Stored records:

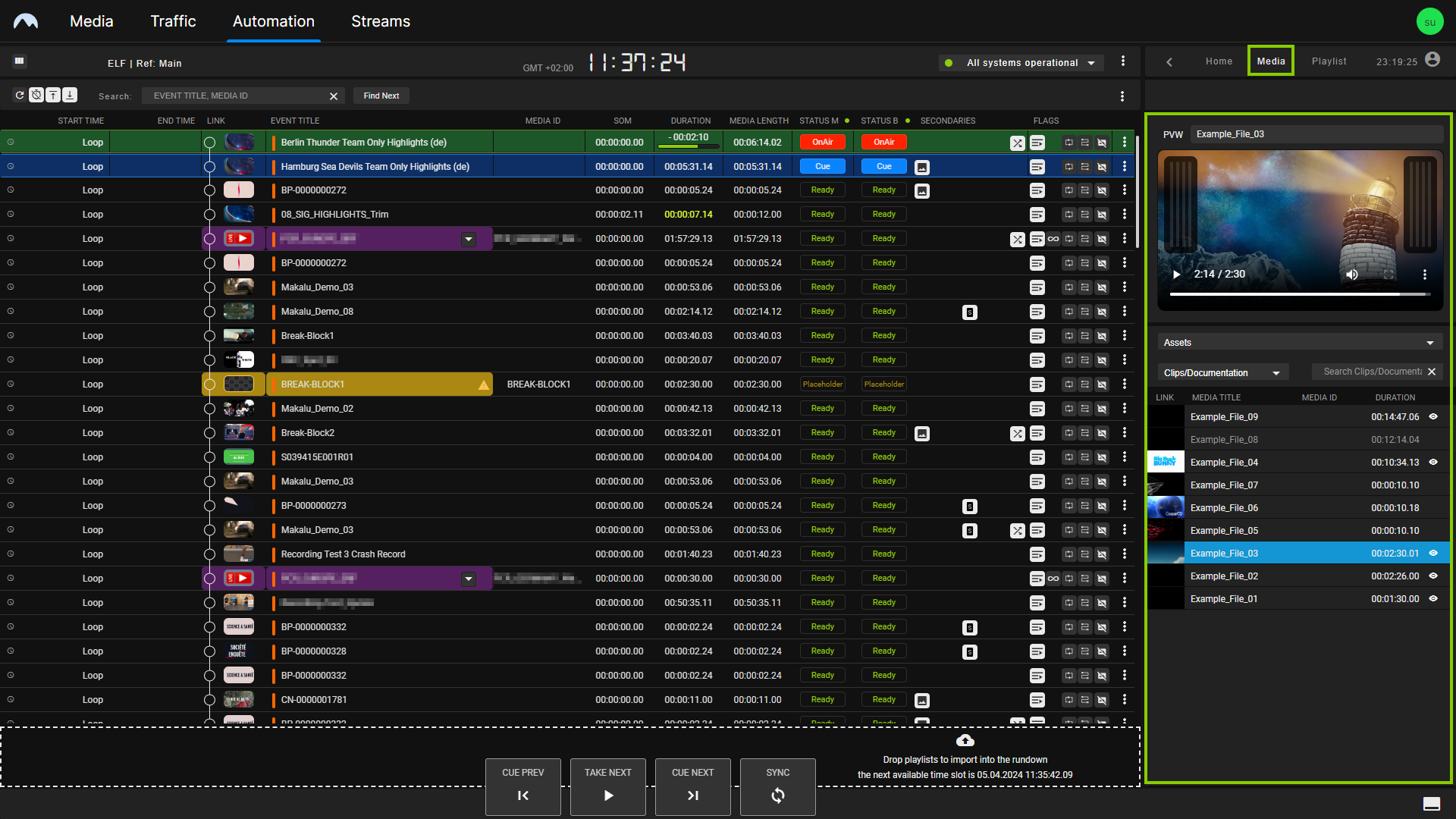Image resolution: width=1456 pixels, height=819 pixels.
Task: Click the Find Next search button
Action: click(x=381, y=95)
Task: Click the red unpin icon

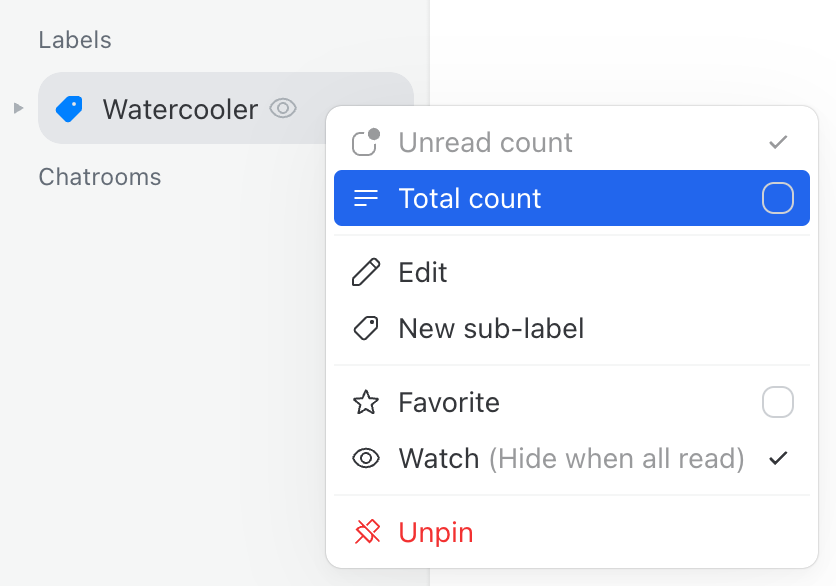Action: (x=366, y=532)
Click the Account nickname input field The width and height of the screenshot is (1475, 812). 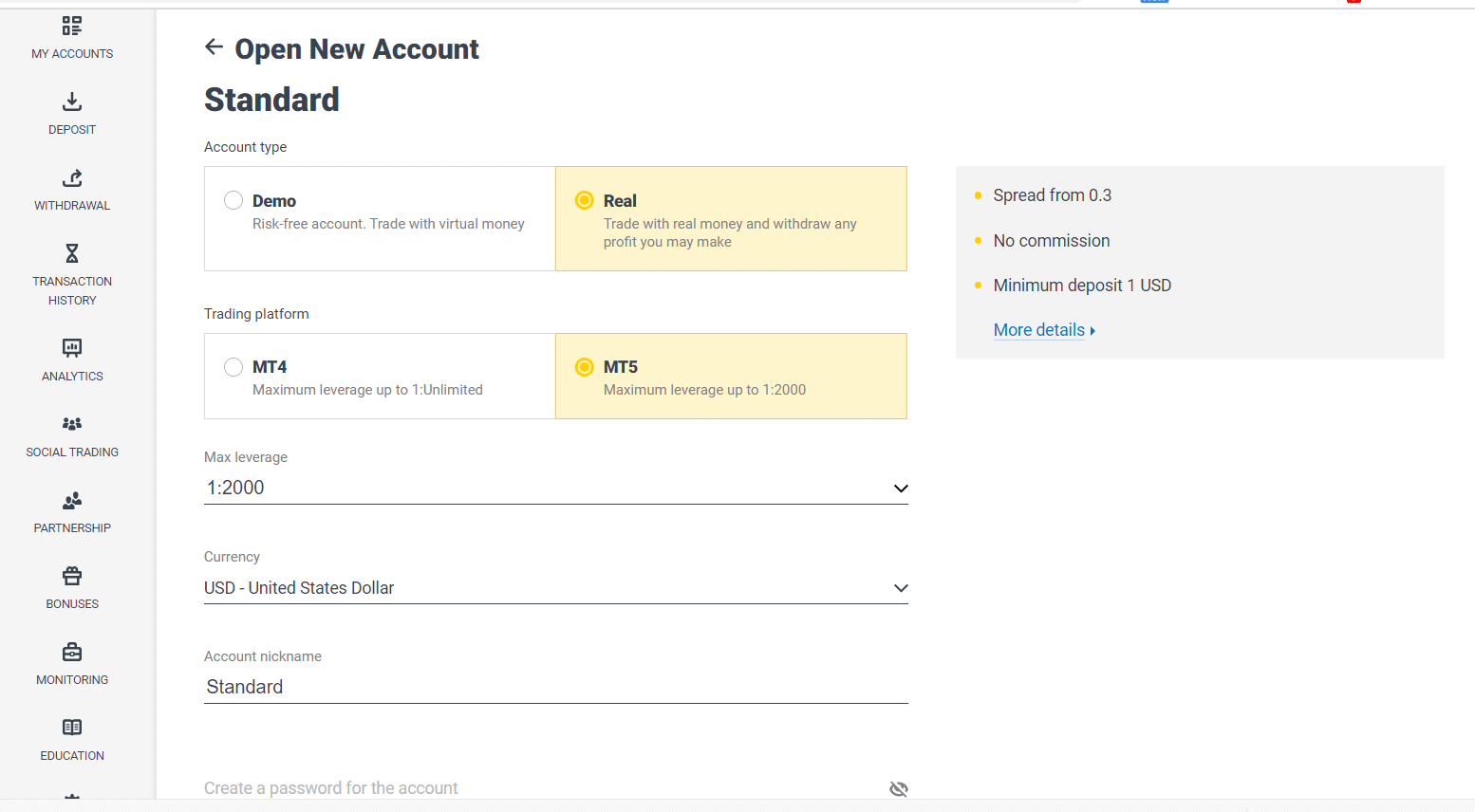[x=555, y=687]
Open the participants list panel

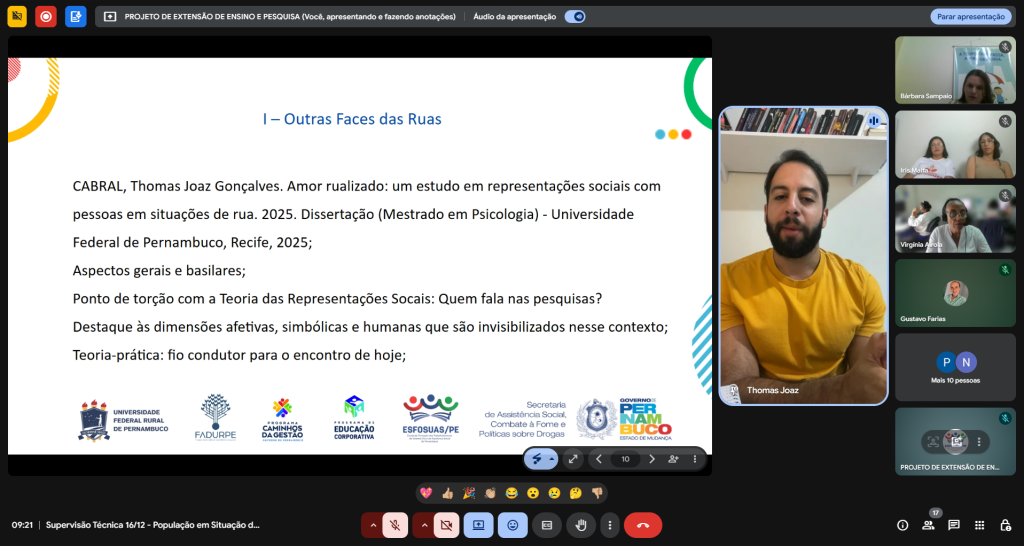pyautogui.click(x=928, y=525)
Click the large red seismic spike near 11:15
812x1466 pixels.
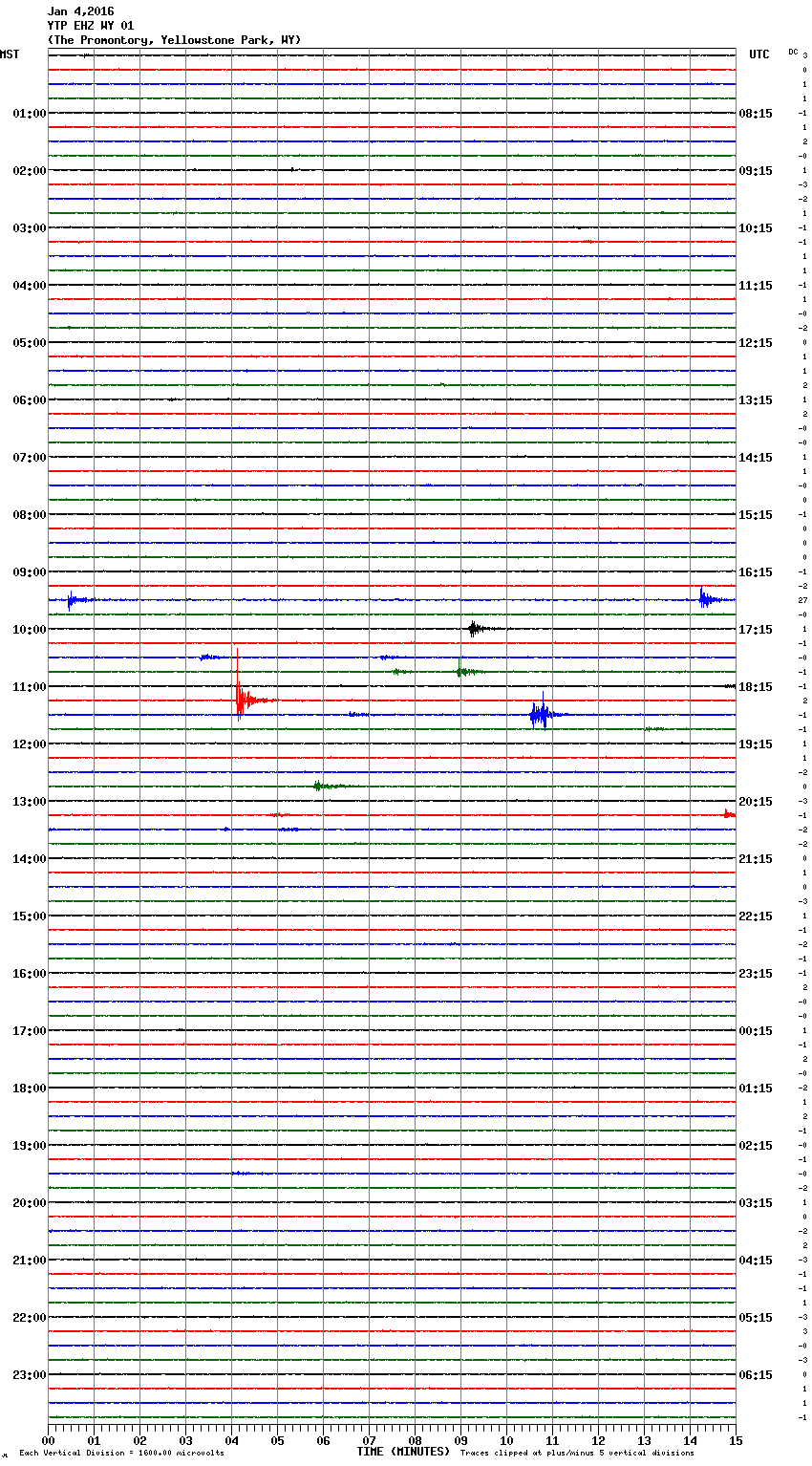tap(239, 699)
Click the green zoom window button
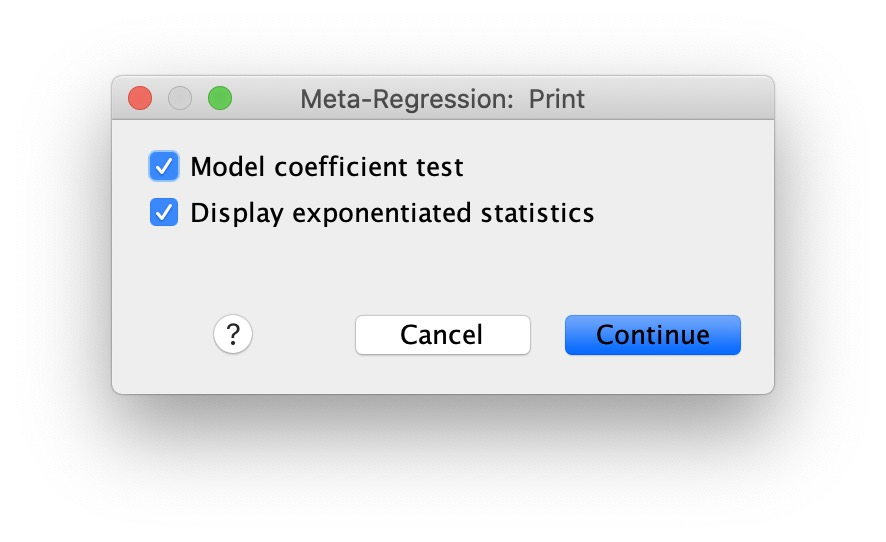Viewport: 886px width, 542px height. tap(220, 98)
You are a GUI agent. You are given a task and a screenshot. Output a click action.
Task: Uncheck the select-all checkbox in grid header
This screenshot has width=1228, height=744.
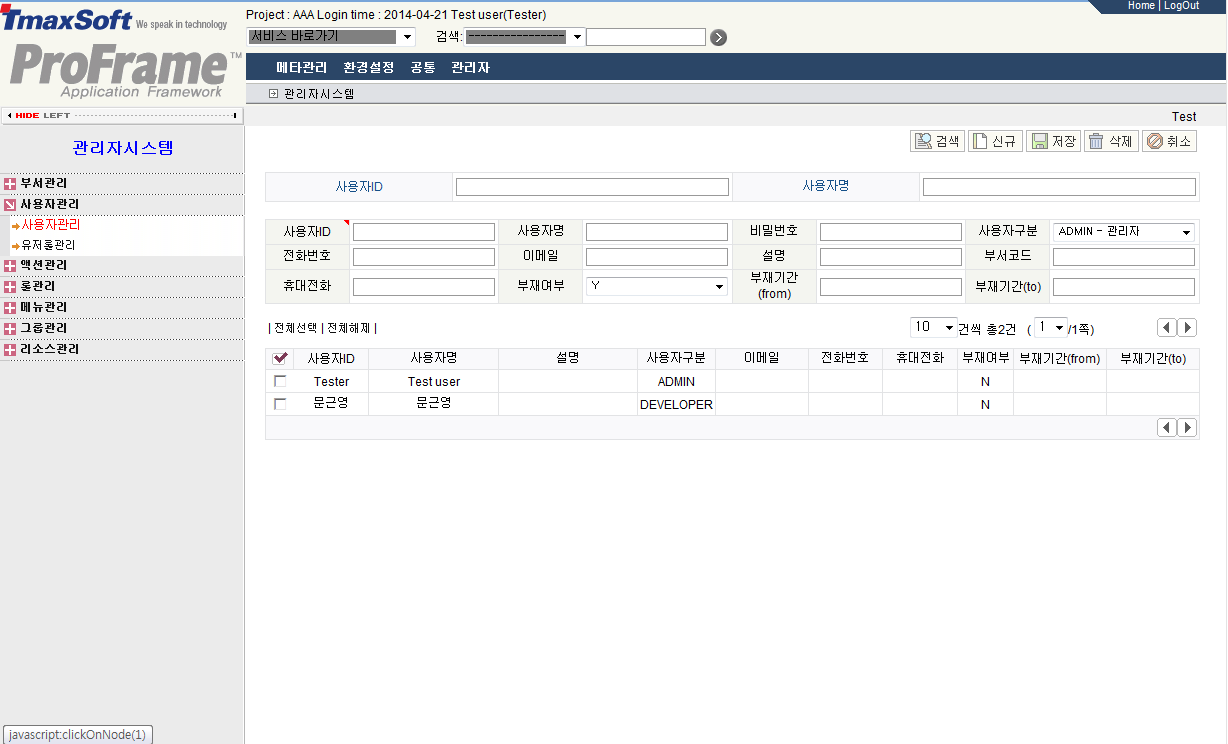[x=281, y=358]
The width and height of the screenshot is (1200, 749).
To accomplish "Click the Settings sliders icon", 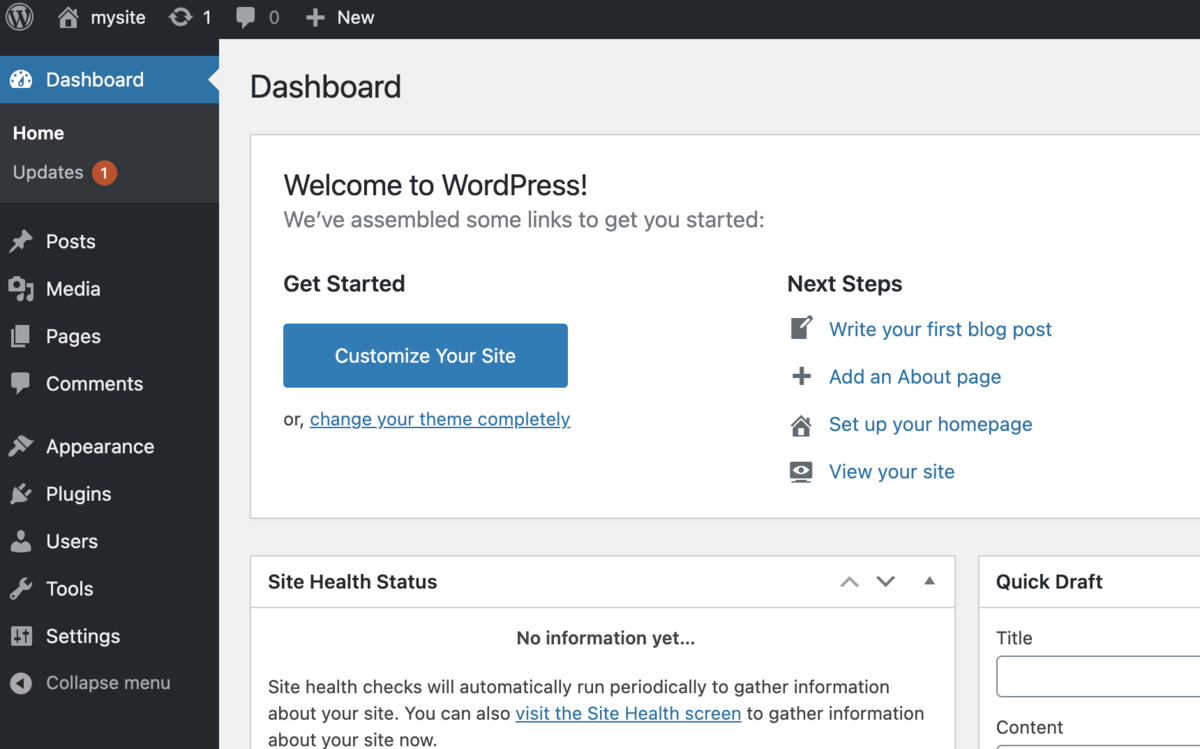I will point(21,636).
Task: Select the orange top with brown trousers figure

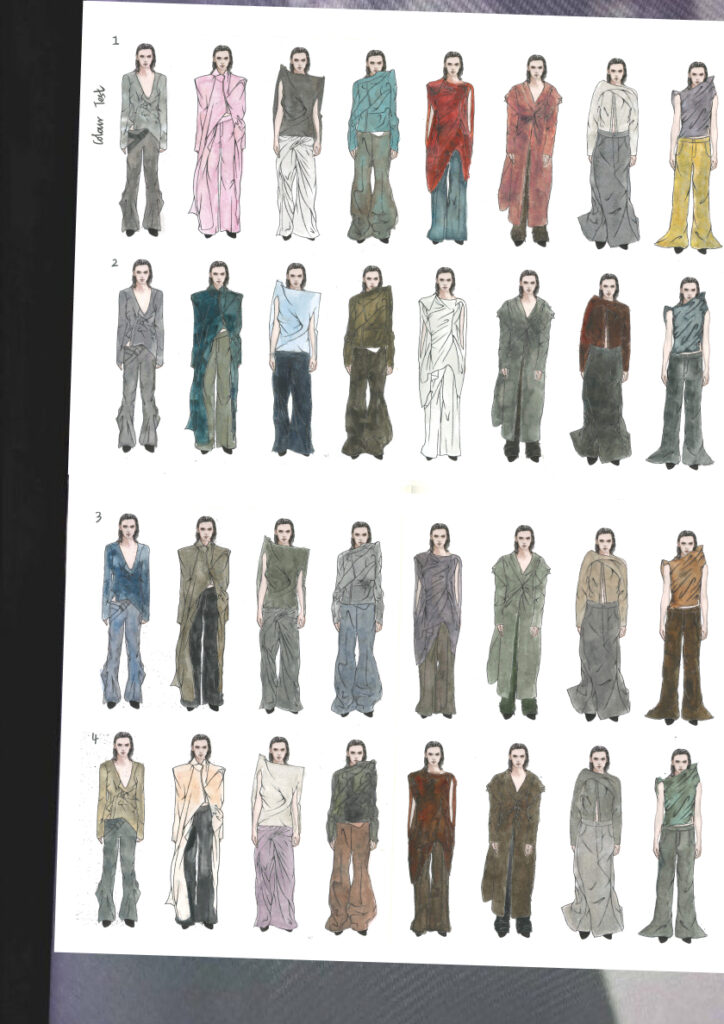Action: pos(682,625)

Assigned task —
Starting at the line containing "812x1466 pixels." and stopping at the line containing "Task: Uncheck the", output every line above exactly, both ends included, with pictures omitted.

Answer box —
812x1466 pixels.
tap(239, 699)
Click the green zoom window button
Viewport: 886px width, 542px height. tap(220, 98)
You are a GUI agent. You are given a task and a screenshot. Output a click action.
Task: Uncheck the select-all checkbox in grid header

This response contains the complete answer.